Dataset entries
◇ ◇ ◇ ◇
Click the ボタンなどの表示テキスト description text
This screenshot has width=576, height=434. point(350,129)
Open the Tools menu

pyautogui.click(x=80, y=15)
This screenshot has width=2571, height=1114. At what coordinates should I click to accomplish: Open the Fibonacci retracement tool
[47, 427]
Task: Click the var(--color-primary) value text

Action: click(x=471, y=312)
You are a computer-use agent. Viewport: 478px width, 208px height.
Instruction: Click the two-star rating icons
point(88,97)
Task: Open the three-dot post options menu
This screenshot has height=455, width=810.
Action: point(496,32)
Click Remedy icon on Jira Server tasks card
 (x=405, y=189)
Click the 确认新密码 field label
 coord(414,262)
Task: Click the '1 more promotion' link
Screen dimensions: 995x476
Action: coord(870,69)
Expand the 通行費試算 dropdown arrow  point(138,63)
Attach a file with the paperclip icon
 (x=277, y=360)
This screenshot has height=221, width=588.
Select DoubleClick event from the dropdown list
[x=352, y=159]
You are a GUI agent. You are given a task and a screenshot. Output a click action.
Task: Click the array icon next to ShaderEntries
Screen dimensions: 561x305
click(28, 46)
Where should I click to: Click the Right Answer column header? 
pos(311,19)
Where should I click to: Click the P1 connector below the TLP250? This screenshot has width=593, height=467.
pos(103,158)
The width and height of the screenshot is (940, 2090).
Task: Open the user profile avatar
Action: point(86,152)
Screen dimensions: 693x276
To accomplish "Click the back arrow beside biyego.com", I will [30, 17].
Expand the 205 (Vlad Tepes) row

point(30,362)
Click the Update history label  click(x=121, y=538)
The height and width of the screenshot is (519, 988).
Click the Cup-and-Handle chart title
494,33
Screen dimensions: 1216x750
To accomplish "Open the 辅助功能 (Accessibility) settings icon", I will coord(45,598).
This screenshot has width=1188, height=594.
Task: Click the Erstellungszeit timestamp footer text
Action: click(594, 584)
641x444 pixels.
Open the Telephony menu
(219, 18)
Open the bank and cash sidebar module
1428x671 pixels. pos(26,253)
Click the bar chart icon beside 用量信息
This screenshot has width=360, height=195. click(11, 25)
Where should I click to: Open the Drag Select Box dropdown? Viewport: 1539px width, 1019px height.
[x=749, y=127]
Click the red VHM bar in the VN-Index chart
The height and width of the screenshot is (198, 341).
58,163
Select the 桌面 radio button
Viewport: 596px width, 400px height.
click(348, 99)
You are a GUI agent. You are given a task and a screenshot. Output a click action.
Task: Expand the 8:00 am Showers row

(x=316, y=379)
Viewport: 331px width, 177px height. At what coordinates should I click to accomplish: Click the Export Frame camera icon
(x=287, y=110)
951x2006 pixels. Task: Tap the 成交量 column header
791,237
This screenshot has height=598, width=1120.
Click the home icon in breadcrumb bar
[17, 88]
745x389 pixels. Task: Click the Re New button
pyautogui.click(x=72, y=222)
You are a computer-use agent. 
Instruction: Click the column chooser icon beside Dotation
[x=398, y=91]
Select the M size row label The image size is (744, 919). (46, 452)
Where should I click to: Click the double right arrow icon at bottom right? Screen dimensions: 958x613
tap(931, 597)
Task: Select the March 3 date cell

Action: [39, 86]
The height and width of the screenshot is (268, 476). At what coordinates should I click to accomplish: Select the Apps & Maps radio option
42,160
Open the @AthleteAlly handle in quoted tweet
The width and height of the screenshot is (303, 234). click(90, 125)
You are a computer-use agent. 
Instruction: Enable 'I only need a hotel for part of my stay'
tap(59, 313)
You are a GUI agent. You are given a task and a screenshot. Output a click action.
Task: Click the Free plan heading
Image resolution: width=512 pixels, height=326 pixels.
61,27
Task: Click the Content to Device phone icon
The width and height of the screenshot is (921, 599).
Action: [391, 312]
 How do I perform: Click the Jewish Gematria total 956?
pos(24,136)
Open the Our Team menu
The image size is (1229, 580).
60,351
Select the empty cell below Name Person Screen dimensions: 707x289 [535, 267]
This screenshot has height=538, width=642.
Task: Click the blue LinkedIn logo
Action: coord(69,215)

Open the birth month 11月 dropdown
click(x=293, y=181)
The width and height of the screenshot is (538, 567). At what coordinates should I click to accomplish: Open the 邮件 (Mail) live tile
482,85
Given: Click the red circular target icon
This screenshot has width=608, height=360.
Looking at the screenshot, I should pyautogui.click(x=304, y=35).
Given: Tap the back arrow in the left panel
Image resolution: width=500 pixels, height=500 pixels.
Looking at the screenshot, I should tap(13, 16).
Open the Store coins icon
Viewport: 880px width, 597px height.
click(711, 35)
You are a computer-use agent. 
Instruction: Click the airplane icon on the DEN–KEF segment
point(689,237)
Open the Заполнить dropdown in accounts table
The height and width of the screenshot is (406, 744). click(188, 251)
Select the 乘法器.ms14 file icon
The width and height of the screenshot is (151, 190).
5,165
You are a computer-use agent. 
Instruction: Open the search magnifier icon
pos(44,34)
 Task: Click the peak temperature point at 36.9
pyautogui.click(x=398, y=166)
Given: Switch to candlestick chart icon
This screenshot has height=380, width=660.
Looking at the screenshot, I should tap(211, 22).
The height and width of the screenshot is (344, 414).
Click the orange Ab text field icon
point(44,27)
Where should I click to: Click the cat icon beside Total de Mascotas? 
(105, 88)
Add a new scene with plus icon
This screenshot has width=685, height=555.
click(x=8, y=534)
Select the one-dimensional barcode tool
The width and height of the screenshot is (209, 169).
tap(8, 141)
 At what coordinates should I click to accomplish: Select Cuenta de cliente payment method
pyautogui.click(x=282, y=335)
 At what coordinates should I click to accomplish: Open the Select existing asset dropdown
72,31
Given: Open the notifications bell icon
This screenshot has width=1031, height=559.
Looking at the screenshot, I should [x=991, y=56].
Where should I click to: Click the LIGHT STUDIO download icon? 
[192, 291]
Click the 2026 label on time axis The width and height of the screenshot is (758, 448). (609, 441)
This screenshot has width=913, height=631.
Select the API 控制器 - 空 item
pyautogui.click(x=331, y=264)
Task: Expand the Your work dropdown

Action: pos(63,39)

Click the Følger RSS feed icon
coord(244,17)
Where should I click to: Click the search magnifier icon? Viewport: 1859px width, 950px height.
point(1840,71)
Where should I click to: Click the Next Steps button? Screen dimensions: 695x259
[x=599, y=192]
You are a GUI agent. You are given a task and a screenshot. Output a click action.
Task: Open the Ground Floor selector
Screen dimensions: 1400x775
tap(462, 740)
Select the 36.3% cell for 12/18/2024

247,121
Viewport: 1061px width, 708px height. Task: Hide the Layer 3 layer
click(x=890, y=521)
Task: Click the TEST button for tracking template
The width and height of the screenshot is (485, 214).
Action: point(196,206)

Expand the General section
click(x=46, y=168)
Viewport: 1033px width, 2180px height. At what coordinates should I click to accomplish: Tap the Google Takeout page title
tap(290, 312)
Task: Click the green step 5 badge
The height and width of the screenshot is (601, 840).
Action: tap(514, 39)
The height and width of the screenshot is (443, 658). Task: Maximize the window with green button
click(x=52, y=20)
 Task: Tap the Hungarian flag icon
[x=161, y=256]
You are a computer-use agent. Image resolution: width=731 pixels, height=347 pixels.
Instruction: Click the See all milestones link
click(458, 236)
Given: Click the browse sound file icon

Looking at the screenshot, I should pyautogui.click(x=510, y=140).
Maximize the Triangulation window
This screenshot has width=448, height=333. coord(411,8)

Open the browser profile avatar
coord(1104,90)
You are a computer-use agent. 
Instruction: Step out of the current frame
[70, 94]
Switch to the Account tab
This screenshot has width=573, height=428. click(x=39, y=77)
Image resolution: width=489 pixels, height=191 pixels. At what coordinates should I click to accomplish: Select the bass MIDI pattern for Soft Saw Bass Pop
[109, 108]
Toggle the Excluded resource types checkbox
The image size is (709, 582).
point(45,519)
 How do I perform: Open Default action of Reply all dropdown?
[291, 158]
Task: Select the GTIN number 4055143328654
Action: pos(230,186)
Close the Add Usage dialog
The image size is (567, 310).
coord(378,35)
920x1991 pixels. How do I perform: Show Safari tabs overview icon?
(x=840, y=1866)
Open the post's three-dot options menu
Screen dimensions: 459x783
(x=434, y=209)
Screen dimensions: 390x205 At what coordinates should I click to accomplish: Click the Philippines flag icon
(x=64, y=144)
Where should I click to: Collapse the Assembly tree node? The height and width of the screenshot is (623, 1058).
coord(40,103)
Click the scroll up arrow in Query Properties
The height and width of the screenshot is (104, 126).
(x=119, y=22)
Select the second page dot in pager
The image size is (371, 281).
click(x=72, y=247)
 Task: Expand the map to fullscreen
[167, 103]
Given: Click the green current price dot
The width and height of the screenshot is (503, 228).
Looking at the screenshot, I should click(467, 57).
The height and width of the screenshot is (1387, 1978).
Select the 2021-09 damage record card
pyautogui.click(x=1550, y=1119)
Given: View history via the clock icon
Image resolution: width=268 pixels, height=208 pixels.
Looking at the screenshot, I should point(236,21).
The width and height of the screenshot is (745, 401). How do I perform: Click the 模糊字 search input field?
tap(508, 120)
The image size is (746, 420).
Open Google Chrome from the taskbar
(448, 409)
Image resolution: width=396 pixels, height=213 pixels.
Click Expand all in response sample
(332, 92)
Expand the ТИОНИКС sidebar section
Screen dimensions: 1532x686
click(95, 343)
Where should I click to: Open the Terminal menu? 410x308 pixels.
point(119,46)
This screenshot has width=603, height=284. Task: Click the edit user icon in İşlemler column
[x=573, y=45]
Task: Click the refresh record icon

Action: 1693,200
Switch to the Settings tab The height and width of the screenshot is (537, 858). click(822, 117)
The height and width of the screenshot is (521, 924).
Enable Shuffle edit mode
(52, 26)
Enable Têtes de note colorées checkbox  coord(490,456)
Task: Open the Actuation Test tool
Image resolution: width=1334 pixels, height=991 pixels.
◇ ◇ ◇ ◇
● DIRECTIONS: Only the number is wanted: count the lines of the records that hold the word "three".

● EXERCISE RESPONSE: 2